Jarran Reed in particular came to life:
– BD: 1 sack / 7 pressures in seven games
– AD: 5.5 sacks / 15 pressures in nine games
He also added two sacks and three pressures in the playoff game vs LA.
Poona Ford likewise put up dramatically better numbers.
Again, there were more factors than just Dunlap. The defensive backs getting healthy and getting a jolt from D.J. Reed, a defensive accountability meeting that seemed to energize the unit and playing some teams with passing offenses that are not world class in the second half of the season were all contributing factors.
There is no doubt though — having a real live force at pass rusher unlocked all kinds of channels and allowed the other players to not constantly have to face double teams they cannot handle.
Offseason Questions to Address
1. How will the team attack the passer in 2021?
The Seahawks blitzed an incredible 403 times in 2020. The defensive line frequently relied on outside sources Jamal Adams, Bobby Wagner and KJ Wright to provide pressure.
After acquiring Dunlap, the Seahawks reeled back Wagner’s blitzing to more normal levels. Let us not kid ourselves though. They still blitzed at a higher clip with Dunlap then they have in recent years. They continued to send Adams just as much as they did before.
Was blitzing this much an intended use of their linebackers and safeties? Or was it a product of necessity after being unable to secure talent on the defensive line that can get push without regular assistance?
All three of their blitzers in 2020 will have their futures with the Seahawks considered this offseason. Wright is a free agent. Wagner has a major cap hit in 2021. Adams will want a huge contract extension.
If the Seahawks are considering moving on from any or all of them, where is the pass rush going to come from?
From their replacements continuing to blitz?
From the improvement of the defensive linemen already on the roster?
Or from bolstering the defensive line with new acquisitions?
Likely it is some combination of all these things.
Who stays and who goes? Who provides production at the best value?
This is a critical determination that needs to be made. It could plot the entire course of the offseason.

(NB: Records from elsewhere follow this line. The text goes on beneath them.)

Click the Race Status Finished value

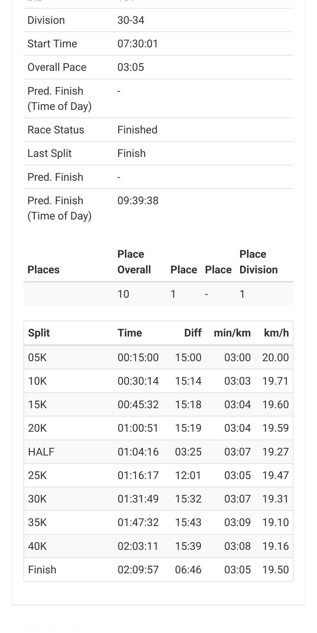click(x=137, y=130)
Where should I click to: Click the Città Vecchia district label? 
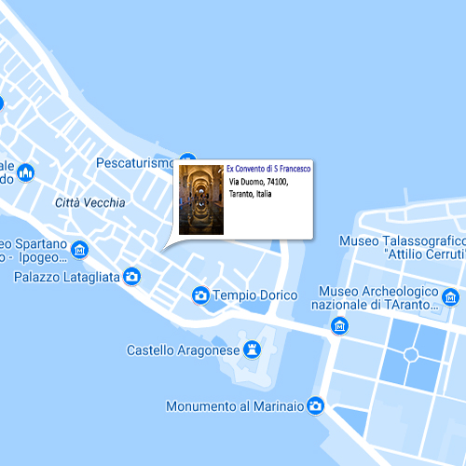[90, 202]
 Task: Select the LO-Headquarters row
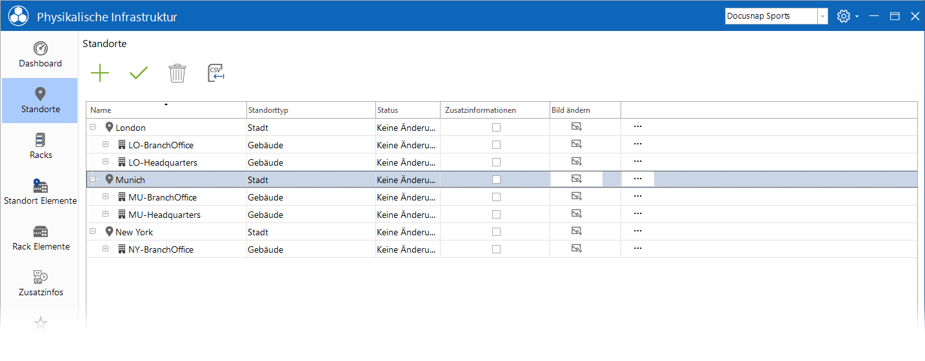[502, 162]
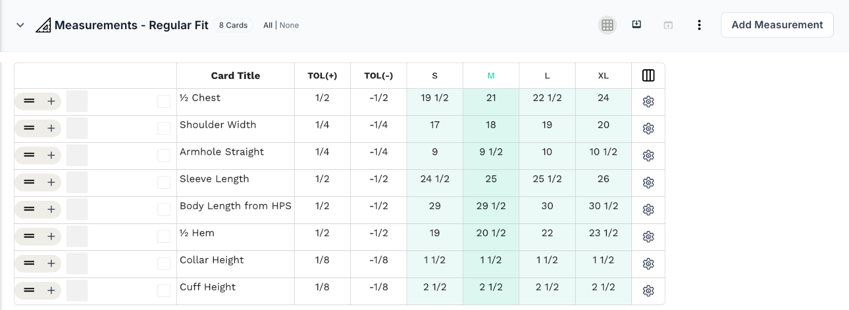The image size is (849, 310).
Task: Click the import download icon in header
Action: tap(637, 24)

2. Will the front office finally change its offseason mode of operation for addressing the defensive line?
After witnessing the defensive line be such a team liability in 2019, it was particularly encouraging to hear from the Seahawks leadership that they intended to address the issue as a priority in the offseason.

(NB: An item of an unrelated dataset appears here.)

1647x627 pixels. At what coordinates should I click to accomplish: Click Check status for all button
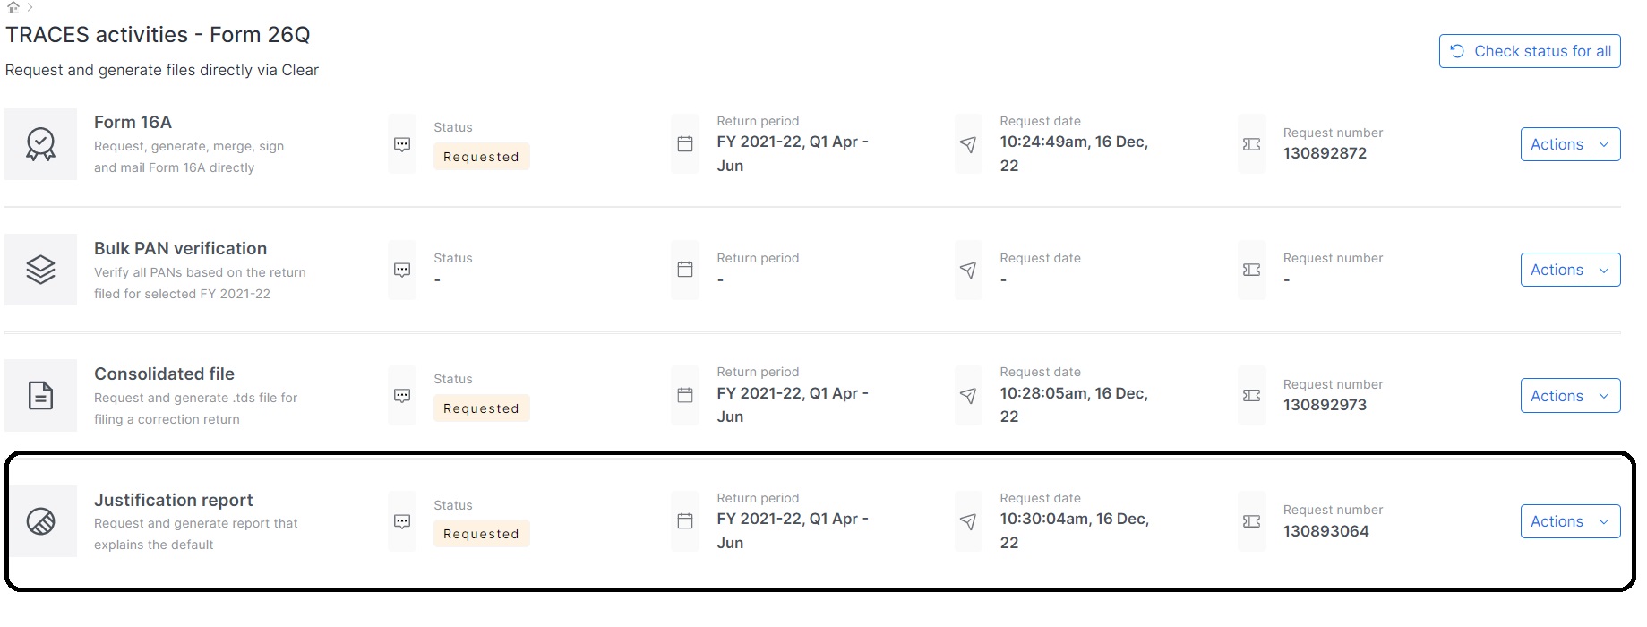1530,51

Hope slowly and agonizingly turned to despair with the realization that the defensive line moves they made strongly resembled the moves they made the previous offseason and foreshadowed another dreadful performance from the group:
– They did not return their best pass rusher from the prior season (2019: Frank Clark / 2020: Jadeveon Clowney)

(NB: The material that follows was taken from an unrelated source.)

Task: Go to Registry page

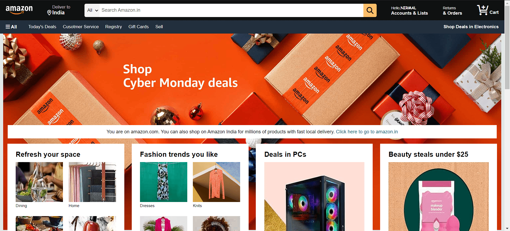Action: [113, 27]
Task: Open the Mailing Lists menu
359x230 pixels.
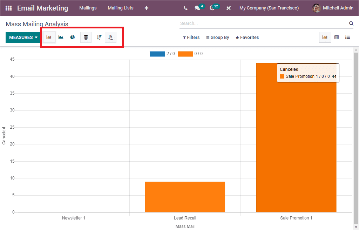Action: click(121, 8)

– They overpaid a past-his-prime speed rusher who had little effect and spent most of the year hurt (19: Ziggy Ansah / 20:Bruce Irvin)
– They banked on young players making a real contribution and were left wanting (19: L.J. Collier and Rasheem Green / 20: L.J. Collier and Rasheem Green)
– The team reached for a lineman on a high draft pick due to need and counted on him contributing right away. Unfortunately, he was severely limited by injury and ended the season as an unknown for the following season (19: L.J. Collier / 20: Darrell Taylor)
– They scrambled to fill their roster at the position and resorted to bringing in replacement-level players (19: Branden Jackson / 20: Branden Jackson, Damontre Moore)
The Seahawks began the season with one of the NFL’s worst position group units, after fielding one of its worst the prior season.
Legitimate questions asked by the press about this group were met with unsatisfactory answers:
– Lower tier free agents were given healthy raises. The sack numbers they recorded for other teams in the prior year as rotational players were half-heartedly pointed to as proof they could be centerpieces of the pass rush effort
– Young unproven players were being discussed as real contributors
– Excitement about the Jamal Adams trade was proffered as evidence the aggressive attacking energy was back in the building
Then the season started.
The results were predictable, just as they were in 2019.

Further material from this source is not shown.